— Exercise brief —
Using the listing below, copy exactly the lines from the one containing "At what coordinates should I click to accomplish: Click" to the one containing "Click the Validate", both lines included, and no others.

— Material for the task —
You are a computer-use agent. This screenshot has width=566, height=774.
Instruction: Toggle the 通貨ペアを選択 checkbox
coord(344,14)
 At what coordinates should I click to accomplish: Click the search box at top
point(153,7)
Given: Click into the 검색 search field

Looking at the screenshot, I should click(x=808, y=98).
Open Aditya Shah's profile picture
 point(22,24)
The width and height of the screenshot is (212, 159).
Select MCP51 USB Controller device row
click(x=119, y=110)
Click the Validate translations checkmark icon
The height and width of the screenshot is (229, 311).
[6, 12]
* * *
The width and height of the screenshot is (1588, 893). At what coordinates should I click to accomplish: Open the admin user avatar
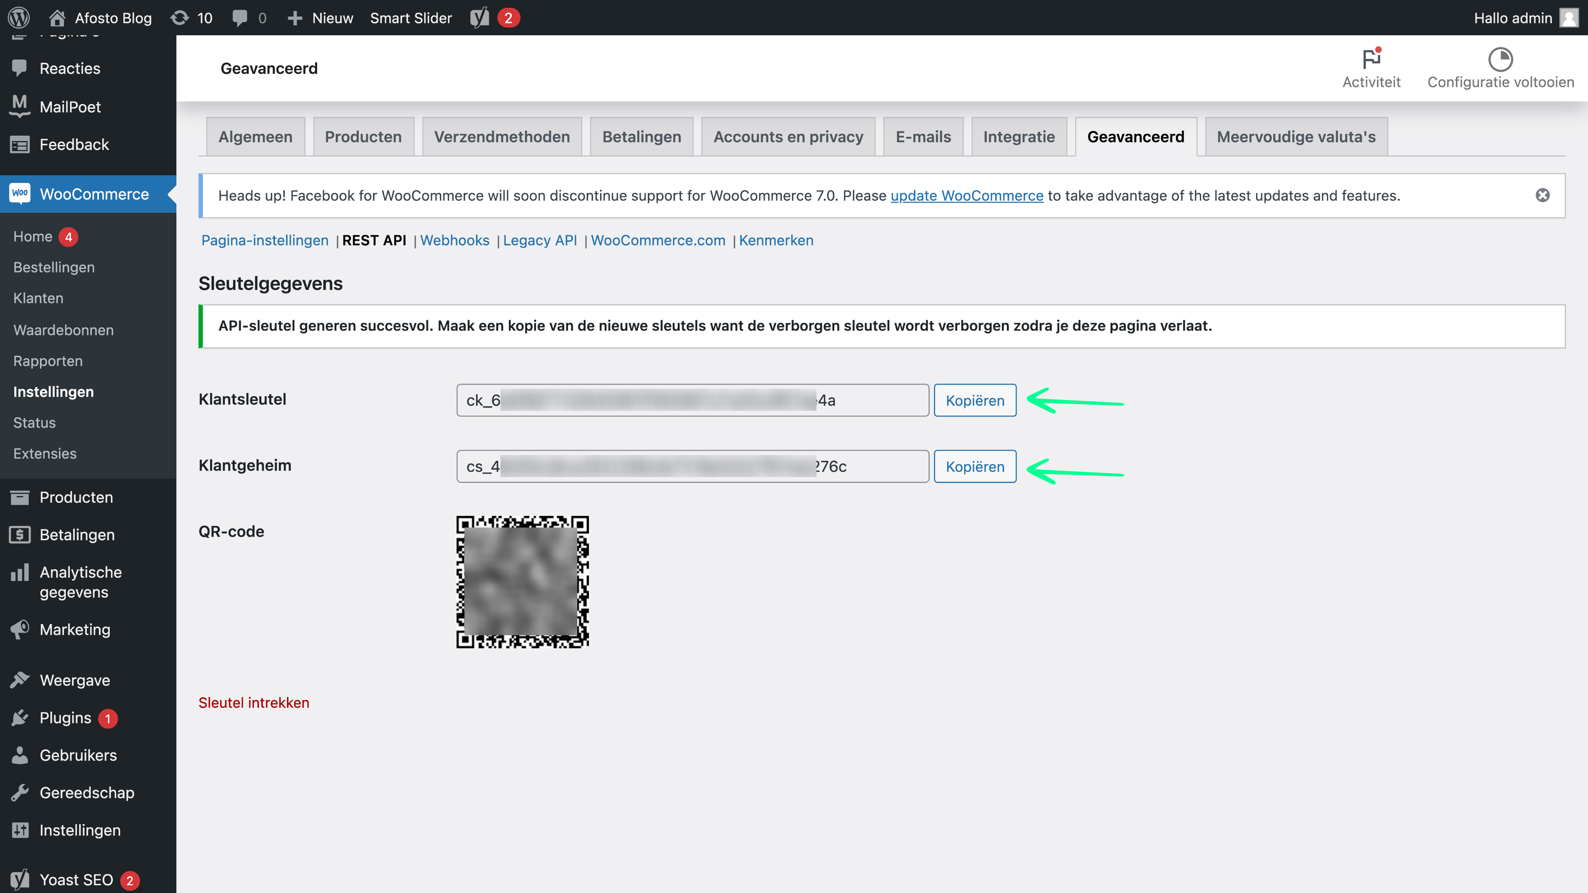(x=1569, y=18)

— Exercise output —
 At what coordinates should I click to accomplish: Click the search box at top
point(153,7)
Given: Click into the 검색 search field

Looking at the screenshot, I should click(x=808, y=98).
Open Aditya Shah's profile picture
 point(22,24)
The width and height of the screenshot is (212, 159).
Select MCP51 USB Controller device row
click(x=119, y=110)
Click the Validate translations checkmark icon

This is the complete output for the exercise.